Ambient abuse is the stealth, subtle, underground currents of maltreatment that sometimes go unnoticed even by the victims themselves, until it is too late. Ambient abuse penetrates and permeates everything – but is difficult to pinpoint and identify. It is ambiguous, atmospheric, diffuse. Hence its insidious and pernicious effects. It is by far the most dangerous kind of abuse there is.
It is the outcome of fear – fear of violence, fear of the unknown, fear of the unpredictable, the capricious, and the arbitrary. It is perpetrated by dropping subtle hints, by disorienting, by constant – and unnecessary – lying, by persistent doubting and demeaning, and by inspiring an air of unmitigated gloom and doom
 
* hitting
* name-calling (especially if unprovoked)
* lying about the woman's friends or family in order to keep her away from them
* demeaning the woman (instilling in her that she's worthless)
* sexual abuse
* constant nit-picking at things the woman does (not constructive criticism but downing every small thing she does)
 
Separating woman from family and friends
Wanting to be included in EVERYTHING the woman does
Negative Remarks about things that drew said man to the woman in the first place
(ex, you met woman in club with booty shorts on, she ALWAYS wears booty shorts, now he wants her to wear floor length, shapeless skirts and dresses.)
Speaking ill about woman's family and friends ALL THE TIME
Wanting to know all about her money, or being tight with access to money. Questioning where/how she spends her money.
 
I was in an abusive relationship once. Since then I have noticed that the very first potential bad sign is men who come on really strong in the beginning of a relationship.
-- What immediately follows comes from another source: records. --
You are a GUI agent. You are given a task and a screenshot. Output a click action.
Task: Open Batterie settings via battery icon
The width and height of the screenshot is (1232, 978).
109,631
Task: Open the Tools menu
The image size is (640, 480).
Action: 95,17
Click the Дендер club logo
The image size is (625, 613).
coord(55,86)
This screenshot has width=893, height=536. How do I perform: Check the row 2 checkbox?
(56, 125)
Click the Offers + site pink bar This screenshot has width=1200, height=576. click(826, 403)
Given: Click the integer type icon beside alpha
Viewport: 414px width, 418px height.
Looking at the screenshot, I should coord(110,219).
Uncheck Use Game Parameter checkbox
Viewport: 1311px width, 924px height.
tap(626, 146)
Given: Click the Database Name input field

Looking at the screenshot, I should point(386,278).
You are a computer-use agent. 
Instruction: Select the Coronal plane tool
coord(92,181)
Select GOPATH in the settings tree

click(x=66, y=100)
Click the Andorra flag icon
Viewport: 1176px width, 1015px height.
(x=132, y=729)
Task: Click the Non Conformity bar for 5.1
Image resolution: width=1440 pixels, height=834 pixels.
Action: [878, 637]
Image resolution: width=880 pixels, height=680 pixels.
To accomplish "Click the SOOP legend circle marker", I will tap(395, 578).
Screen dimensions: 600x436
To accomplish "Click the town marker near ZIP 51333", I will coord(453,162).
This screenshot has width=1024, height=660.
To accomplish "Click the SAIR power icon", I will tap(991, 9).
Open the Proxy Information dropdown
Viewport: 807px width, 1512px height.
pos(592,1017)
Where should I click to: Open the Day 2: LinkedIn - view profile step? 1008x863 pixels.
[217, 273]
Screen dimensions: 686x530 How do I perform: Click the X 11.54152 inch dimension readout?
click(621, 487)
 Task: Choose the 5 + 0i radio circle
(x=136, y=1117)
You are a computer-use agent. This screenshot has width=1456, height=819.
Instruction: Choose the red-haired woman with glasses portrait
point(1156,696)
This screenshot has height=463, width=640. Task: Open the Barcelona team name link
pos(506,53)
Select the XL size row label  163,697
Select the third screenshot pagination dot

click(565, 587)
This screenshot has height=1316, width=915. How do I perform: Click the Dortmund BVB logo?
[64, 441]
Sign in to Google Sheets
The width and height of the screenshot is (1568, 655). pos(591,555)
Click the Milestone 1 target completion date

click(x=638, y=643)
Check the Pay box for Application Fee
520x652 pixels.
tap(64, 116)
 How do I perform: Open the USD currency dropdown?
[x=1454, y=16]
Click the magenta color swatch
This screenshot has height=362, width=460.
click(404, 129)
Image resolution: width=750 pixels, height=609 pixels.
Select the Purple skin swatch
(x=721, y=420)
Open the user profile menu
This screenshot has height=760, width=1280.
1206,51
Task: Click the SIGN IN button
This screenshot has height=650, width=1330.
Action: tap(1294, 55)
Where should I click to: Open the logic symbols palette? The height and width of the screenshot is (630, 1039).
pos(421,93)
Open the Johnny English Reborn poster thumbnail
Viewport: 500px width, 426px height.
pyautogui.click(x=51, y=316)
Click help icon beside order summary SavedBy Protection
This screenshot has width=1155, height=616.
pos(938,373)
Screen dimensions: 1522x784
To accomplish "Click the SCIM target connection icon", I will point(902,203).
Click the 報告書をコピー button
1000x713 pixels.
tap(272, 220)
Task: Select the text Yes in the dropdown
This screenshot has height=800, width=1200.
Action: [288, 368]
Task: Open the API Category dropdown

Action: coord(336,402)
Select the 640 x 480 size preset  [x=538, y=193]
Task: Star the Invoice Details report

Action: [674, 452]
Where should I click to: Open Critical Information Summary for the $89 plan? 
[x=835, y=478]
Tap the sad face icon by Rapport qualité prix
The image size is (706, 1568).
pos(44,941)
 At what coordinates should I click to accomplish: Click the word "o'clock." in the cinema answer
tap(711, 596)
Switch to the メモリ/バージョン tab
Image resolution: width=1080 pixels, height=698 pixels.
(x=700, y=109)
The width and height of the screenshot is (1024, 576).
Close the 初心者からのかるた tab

For example, they buy flowers and gifts excessively or say "I love you" early...too early!

Normal men want to do those things as well, but hold back a little out of respect and trying to give the woman some space and time to fall in love.
 
Whenever you feel you can not be yourself around your SO. You are afraid of what your SO may think or react. You change yourself to fit your SO wants and desires.
 
This is a really good topic!. I agree with everything everyone has said.

One other thing is if your SO asks you to always do stuff for them just to test you and see if you will do it. It will be hard to notice but hindsight is 20/20 and i noticed my ex did it to me.
 
Not respecting sexual boundaries. We all have wants and needs, but respecting your SO should be at the top of that list.
 
Always wants to be right.
Tell you who you are and what you think.
Implies that you are wrong or inadequate when you donot agree.
Feels attack when question.
Doesnot seem to really hear or see you.
Is threatened by people who are DIFFERENT
 
thanks you guys. I was just reading another thread and the poster says Ambient abuse is unknown by most of the people in this situation.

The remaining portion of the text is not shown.